- AUFGABENSTELLUNG:
Schreiben Sie alle folgenden Datensätze Zeile für Zeile unverändert ab.

⟨

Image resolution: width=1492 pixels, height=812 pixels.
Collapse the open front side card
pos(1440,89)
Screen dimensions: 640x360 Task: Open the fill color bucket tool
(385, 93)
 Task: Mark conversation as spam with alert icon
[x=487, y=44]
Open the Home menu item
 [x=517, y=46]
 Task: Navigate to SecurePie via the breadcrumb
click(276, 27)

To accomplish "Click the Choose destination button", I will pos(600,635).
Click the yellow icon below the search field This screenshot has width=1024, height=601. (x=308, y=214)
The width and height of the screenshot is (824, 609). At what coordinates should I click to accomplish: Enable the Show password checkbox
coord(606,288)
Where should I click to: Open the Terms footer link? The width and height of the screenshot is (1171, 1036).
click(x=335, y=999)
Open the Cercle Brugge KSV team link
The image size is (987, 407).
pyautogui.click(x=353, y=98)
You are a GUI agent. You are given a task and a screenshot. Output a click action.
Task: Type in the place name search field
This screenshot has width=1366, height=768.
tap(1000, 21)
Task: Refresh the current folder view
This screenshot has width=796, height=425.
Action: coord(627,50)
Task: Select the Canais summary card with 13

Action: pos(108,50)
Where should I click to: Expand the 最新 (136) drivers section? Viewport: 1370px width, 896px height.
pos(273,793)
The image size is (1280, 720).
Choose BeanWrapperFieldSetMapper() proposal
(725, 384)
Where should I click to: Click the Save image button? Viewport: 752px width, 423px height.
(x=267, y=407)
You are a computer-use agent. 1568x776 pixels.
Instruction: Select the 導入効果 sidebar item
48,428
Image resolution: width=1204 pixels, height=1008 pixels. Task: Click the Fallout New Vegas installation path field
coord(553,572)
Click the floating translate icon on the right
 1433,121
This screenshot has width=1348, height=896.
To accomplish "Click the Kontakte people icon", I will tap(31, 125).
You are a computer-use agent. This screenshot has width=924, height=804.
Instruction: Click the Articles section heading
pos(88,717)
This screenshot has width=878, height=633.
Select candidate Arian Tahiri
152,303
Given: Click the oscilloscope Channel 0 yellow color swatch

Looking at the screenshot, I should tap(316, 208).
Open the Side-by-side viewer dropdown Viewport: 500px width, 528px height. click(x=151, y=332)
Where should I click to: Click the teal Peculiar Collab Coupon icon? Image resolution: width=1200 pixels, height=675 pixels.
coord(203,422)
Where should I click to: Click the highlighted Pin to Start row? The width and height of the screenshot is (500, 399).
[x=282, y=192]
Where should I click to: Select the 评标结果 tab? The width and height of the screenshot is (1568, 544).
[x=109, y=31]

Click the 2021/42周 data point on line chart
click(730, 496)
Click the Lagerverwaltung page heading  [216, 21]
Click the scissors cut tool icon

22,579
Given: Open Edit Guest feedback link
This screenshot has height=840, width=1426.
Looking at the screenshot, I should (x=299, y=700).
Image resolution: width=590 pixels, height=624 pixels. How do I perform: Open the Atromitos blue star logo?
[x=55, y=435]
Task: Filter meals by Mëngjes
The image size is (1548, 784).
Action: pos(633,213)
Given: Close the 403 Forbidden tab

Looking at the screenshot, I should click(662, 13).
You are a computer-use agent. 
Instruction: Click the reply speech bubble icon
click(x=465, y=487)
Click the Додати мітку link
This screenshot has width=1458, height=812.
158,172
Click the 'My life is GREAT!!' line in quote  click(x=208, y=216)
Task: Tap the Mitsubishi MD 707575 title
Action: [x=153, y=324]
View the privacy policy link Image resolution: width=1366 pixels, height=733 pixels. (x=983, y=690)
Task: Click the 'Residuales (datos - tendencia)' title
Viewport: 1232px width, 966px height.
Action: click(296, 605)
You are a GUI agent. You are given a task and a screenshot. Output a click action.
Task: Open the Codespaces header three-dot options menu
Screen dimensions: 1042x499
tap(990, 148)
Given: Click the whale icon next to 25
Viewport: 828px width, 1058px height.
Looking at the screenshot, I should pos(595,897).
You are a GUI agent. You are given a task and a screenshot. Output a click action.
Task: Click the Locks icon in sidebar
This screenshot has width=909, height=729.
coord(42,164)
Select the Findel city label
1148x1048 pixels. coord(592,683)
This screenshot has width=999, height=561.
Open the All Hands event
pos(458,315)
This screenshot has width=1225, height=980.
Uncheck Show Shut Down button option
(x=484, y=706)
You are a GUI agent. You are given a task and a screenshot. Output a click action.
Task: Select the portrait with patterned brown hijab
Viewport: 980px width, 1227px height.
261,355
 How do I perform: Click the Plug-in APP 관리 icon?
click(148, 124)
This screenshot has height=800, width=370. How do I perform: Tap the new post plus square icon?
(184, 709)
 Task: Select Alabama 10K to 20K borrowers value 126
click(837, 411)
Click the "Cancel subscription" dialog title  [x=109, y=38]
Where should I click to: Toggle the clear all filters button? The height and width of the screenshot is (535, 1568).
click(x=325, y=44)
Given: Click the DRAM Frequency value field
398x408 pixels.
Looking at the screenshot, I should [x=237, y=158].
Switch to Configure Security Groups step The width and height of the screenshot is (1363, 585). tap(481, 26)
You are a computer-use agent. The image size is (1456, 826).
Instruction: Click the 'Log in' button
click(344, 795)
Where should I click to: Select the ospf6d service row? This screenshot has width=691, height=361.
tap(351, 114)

⟩

- ANTWORT ZUR ÜBUNG:
Image resolution: width=1492 pixels, height=812 pixels.
Collapse the open front side card
pos(1440,89)
Screen dimensions: 640x360 Task: Open the fill color bucket tool
(385, 93)
 Task: Mark conversation as spam with alert icon
[x=487, y=44]
Open the Home menu item
 [x=517, y=46]
 Task: Navigate to SecurePie via the breadcrumb
click(276, 27)

To accomplish "Click the Choose destination button", I will pos(600,635).
Click the yellow icon below the search field This screenshot has width=1024, height=601. (x=308, y=214)
The width and height of the screenshot is (824, 609). At what coordinates should I click to accomplish: Enable the Show password checkbox
coord(606,288)
Where should I click to: Open the Terms footer link? The width and height of the screenshot is (1171, 1036).
click(x=335, y=999)
Open the Cercle Brugge KSV team link
The image size is (987, 407).
pyautogui.click(x=353, y=98)
You are a GUI agent. You are given a task and a screenshot. Output a click action.
Task: Type in the place name search field
This screenshot has width=1366, height=768.
tap(1000, 21)
Task: Refresh the current folder view
This screenshot has width=796, height=425.
Action: coord(627,50)
Task: Select the Canais summary card with 13

Action: pos(108,50)
Where should I click to: Expand the 最新 (136) drivers section? Viewport: 1370px width, 896px height.
pos(273,793)
The image size is (1280, 720).
Choose BeanWrapperFieldSetMapper() proposal
(725, 384)
Where should I click to: Click the Save image button? Viewport: 752px width, 423px height.
(x=267, y=407)
You are a computer-use agent. 1568x776 pixels.
Instruction: Select the 導入効果 sidebar item
48,428
Image resolution: width=1204 pixels, height=1008 pixels. Task: Click the Fallout New Vegas installation path field
coord(553,572)
Click the floating translate icon on the right
 1433,121
This screenshot has width=1348, height=896.
To accomplish "Click the Kontakte people icon", I will tap(31, 125).
You are a computer-use agent. This screenshot has width=924, height=804.
Instruction: Click the Articles section heading
pos(88,717)
This screenshot has width=878, height=633.
Select candidate Arian Tahiri
152,303
Given: Click the oscilloscope Channel 0 yellow color swatch

Looking at the screenshot, I should tap(316, 208).
Open the Side-by-side viewer dropdown Viewport: 500px width, 528px height. click(x=151, y=332)
Where should I click to: Click the teal Peculiar Collab Coupon icon? Image resolution: width=1200 pixels, height=675 pixels.
coord(203,422)
Where should I click to: Click the highlighted Pin to Start row? The width and height of the screenshot is (500, 399).
[x=282, y=192]
Where should I click to: Select the 评标结果 tab? The width and height of the screenshot is (1568, 544).
[x=109, y=31]

Click the 2021/42周 data point on line chart
click(730, 496)
Click the Lagerverwaltung page heading  [216, 21]
Click the scissors cut tool icon

22,579
Given: Open Edit Guest feedback link
This screenshot has height=840, width=1426.
Looking at the screenshot, I should (x=299, y=700).
Image resolution: width=590 pixels, height=624 pixels. How do I perform: Open the Atromitos blue star logo?
[x=55, y=435]
Task: Filter meals by Mëngjes
The image size is (1548, 784).
Action: pos(633,213)
Given: Close the 403 Forbidden tab

Looking at the screenshot, I should click(662, 13).
You are a computer-use agent. 
Instruction: Click the reply speech bubble icon
click(x=465, y=487)
Click the Додати мітку link
This screenshot has width=1458, height=812.
158,172
Click the 'My life is GREAT!!' line in quote  click(x=208, y=216)
Task: Tap the Mitsubishi MD 707575 title
Action: [x=153, y=324]
View the privacy policy link Image resolution: width=1366 pixels, height=733 pixels. (x=983, y=690)
Task: Click the 'Residuales (datos - tendencia)' title
Viewport: 1232px width, 966px height.
Action: click(296, 605)
You are a GUI agent. You are given a task and a screenshot. Output a click action.
Task: Open the Codespaces header three-dot options menu
Screen dimensions: 1042x499
tap(990, 148)
Given: Click the whale icon next to 25
Viewport: 828px width, 1058px height.
Looking at the screenshot, I should pos(595,897).
You are a GUI agent. You are given a task and a screenshot. Output a click action.
Task: Click the Locks icon in sidebar
This screenshot has width=909, height=729.
coord(42,164)
Select the Findel city label
1148x1048 pixels. coord(592,683)
This screenshot has width=999, height=561.
Open the All Hands event
pos(458,315)
This screenshot has width=1225, height=980.
Uncheck Show Shut Down button option
(x=484, y=706)
You are a GUI agent. You are given a task and a screenshot. Output a click action.
Task: Select the portrait with patterned brown hijab
Viewport: 980px width, 1227px height.
261,355
 How do I perform: Click the Plug-in APP 관리 icon?
click(148, 124)
This screenshot has height=800, width=370. How do I perform: Tap the new post plus square icon?
(184, 709)
 Task: Select Alabama 10K to 20K borrowers value 126
click(837, 411)
Click the "Cancel subscription" dialog title  [x=109, y=38]
Where should I click to: Toggle the clear all filters button? The height and width of the screenshot is (535, 1568).
click(x=325, y=44)
Given: Click the DRAM Frequency value field
398x408 pixels.
Looking at the screenshot, I should [x=237, y=158].
Switch to Configure Security Groups step The width and height of the screenshot is (1363, 585). tap(481, 26)
You are a computer-use agent. The image size is (1456, 826).
Instruction: Click the 'Log in' button
click(344, 795)
Where should I click to: Select the ospf6d service row? This screenshot has width=691, height=361.
tap(351, 114)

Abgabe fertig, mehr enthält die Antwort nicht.